Rep. Torres & Bronx Environmental Justice Groups Announce New Initiatives To Combat Air Pollution In The South Bronx

Apr 22, 2022

For Immediate Release: Friday, April 22, 2022

Presser available here.

On Earth Day, Rep. Torres Detailed New Legislation to Monitor Air Quality; Environmental Justice Activists Released Findings from New Report on How Traffic Congestion Has Worsened Air Pollution & Health Outcomes in the Bronx

BRONX, NY: Today, Rep. Ritchie Torres (NY-15) was joined by various Bronx environmental justice groups to announce the findings from a new Columbia University report on how increased traffic congestion in the South Bronx has worsened air pollution, and details of new federal legislation to monitor air quality.

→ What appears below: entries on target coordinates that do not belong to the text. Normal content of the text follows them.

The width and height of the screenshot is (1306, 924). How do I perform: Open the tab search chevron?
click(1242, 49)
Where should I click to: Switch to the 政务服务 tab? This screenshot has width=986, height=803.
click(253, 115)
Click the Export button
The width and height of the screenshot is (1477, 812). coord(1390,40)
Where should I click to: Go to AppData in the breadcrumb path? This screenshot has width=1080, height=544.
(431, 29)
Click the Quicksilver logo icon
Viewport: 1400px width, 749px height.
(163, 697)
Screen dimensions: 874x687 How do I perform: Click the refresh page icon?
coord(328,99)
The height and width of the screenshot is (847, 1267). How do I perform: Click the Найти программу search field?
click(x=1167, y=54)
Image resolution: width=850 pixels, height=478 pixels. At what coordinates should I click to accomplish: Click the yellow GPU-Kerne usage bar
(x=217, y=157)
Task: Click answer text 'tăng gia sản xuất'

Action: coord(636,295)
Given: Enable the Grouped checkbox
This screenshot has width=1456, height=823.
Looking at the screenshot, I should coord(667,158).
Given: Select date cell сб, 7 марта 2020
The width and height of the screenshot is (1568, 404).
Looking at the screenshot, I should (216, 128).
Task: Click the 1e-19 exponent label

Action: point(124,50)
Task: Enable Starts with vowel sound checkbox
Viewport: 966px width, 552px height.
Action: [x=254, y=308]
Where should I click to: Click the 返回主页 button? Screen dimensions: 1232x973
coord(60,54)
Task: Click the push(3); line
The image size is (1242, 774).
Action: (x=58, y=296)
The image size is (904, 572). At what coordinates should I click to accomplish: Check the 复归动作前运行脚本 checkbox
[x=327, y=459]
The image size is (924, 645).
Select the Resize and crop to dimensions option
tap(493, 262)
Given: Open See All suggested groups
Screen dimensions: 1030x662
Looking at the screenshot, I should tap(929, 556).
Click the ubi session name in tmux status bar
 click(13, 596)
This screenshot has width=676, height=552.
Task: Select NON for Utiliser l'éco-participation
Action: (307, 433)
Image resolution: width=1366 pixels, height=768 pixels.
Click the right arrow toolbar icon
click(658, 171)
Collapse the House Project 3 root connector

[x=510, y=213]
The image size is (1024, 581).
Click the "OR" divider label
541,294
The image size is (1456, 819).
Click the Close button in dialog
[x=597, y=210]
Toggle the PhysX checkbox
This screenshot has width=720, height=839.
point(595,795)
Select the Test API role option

A recent Columbia University report found that automotive congestion worsened between 2017 and 2019 in residential and mixed-use neighborhoods of Mott Haven and Port Morris in the South Bronx, an area already overburdened by environmental pollution from interstate highways and industrial activity. This congestion contributes to traffic-related air pollution and to high rates of asthma prevalence in Mott Haven and Port Morris (17 percent of children ages 4 and 5) and traffic-related pedestrian injuries (43 hospitalizations per 100,000 people vs. 23 citywide). Moreover, the trend of increasing congestion could potentially represent an environmental health disparity as other more affluent areas in NYC are planning interventions to reduce congestion, e.g., the “congestion pricing” policy which would discourage drivers from entering the “Central Business District” in Manhattan, NYC. Traffic-related air pollution is also associated with hypertension, heart attacks, and stroke

In February 2022, Rep. Torres, along with Reps. Castor (FL) and Blunt Rochester (DE), introduced the “Environmental Justice Air Quality Monitoring Act” which would help address pollution in environmental justice communities by expanding access to local air quality data. 

The legislation would establish a five-year pilot program for hyperlocal air quality monitoring projects in communities of color, low-income communities, and other underserved neighborhoods. Under a $100 million annual budget, the program would enable state, local, and Tribal air agencies to partner with local nonprofit organizations or air quality data providers to identify block-level hotspots for multiple pollutants, empowering them to use this data to build online mapping tools, inform local communities and air pollution managers about where poor air quality exists, and recommend a course of action to reduce pollution in identified hotspots.

“Communities of color, like the South Bronx, have long been exposed to elevated levels of air pollution that gravely impact all aspects of our health: physical, mental, and emotional. Our current infrastructure cannot measure block-level variation in air pollution, which is why I am proud to introduce the Environmental Justice Air Quality Monitoring Act to create a pilot program to facilitate local-level air pollution monitoring. Identifying block-level hot spots will inform communities and spur action to reduce air pollution in high-risk areas. I am proud to partner with Reps. Castor and Blunt Rochester to advance environmental justice for all communities and I look forward to this legislation becoming law,” said Rep. Ritchie Torres.

Rep. Torres and environmental activists from Loving the Bronx and South Bronx Unite are also pushing for capping the Cross Bronx Expressway and ensuring that the highway can be used to reduce pollution through air filters and more innovative technology.

“It is critical that local environmental justice communities are given the tools and the partnerships to monitor and document that which causes them disproportionate harm. The Environmental Justice Air Quality Monitoring Act will save lives, and we applaud efforts to finance researching and mitigating harm,” said Mychal Johnson, co-founder of South Bronx Unite, a nonprofit organization in the South Bronx working with Columbia’s Mailman School of Public Health to track air and noise pollution in the South Bronx where asthma rates are eight times the national average.

“When we talk about the major causes of death in The Bronx, we often mention heart disease, cancer, stroke, and asthma. But what is the actual cause underlying these diseases? Air pollution is a major factor in all of them. So one cure for these diseases is to reduce vehicle exhaust and build green space,” said Peter Muennig, Professor of Health Policy & Management, Columbia University Mailman School of Public Health.